Is the U.S. in Downgrade Danger?
The United States and Spain are heading toward potential rating downgrades by Fitch. The credit ratings firm said Tuesday that the U.S. faces a “material risk” of losing its triple-A status if the August 2011 debt ceiling crisis is repeated, and Spain will continue to face risks of a downgrade even if a bailout is avoided, Reuters reported.
Congress’s resolution of the tax hikes and spending cuts known as the fiscal cliff at the end of December did little to convince Fitch’s head of sovereign ratings, David Riley, that the pressure on the country’s rating was decreasing. He warned that another debt ceiling dispute would weaken confidence in Washington.

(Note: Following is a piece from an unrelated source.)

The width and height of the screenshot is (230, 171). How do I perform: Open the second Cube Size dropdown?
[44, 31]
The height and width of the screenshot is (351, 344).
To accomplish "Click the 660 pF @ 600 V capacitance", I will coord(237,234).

“That uncertainty over economic and fiscal policy is something that is not typically characteristic of triple-A, and more substantively we think it is weighing on the prospects for growth and the recovery,” Riley told the publication.
There is now a “material risk” that United States will lose its triple-A rating…

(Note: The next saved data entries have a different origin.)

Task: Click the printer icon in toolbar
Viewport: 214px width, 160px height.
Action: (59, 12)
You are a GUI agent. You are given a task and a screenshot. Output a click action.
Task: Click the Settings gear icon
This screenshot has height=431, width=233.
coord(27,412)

Standard & Poor’s downgraded the United States to a AA+ following the 2011 crisis, a move that Reuters commented did “little to dull the attraction of U.S. bonds for investors.” At the same time, Moody’s Investors Service adjusted its outlook on the United States’ Aaa rating to negative, which has not changed. Fitch currently rates the U.S. at its highest level of AAA, but with a negative outlook.
Whether or not Fitch downgrades Spain depends on whether the country can reduce its deficit, lower the cost of bank recapitalization, and improve its economic performance, Riley told Reuters.

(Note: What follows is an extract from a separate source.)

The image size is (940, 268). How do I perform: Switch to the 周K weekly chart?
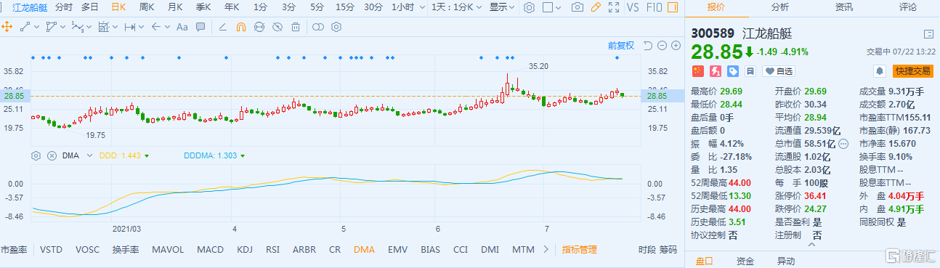[146, 7]
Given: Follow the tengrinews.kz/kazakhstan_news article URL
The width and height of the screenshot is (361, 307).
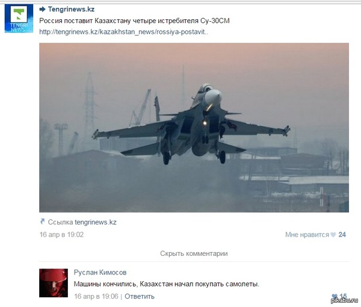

“It’s the economy,” Riley said of the BBB-rated Spain. “If this time next year the expectation is for another 1.5 or 2 percent contraction in the economy and unemployment getting towards 30 percent, it’s very bad times.”
But for Ireland, which was bailed out by the European Union and the International Monetary Fund in 2010, the outlook is much more positive. Fitch analyst Douglas Renwick told the publication that if the country’s debts can be spread among the member states of the euro zone, Ireland’s BBB-plus rating could be lifted to the single-A category.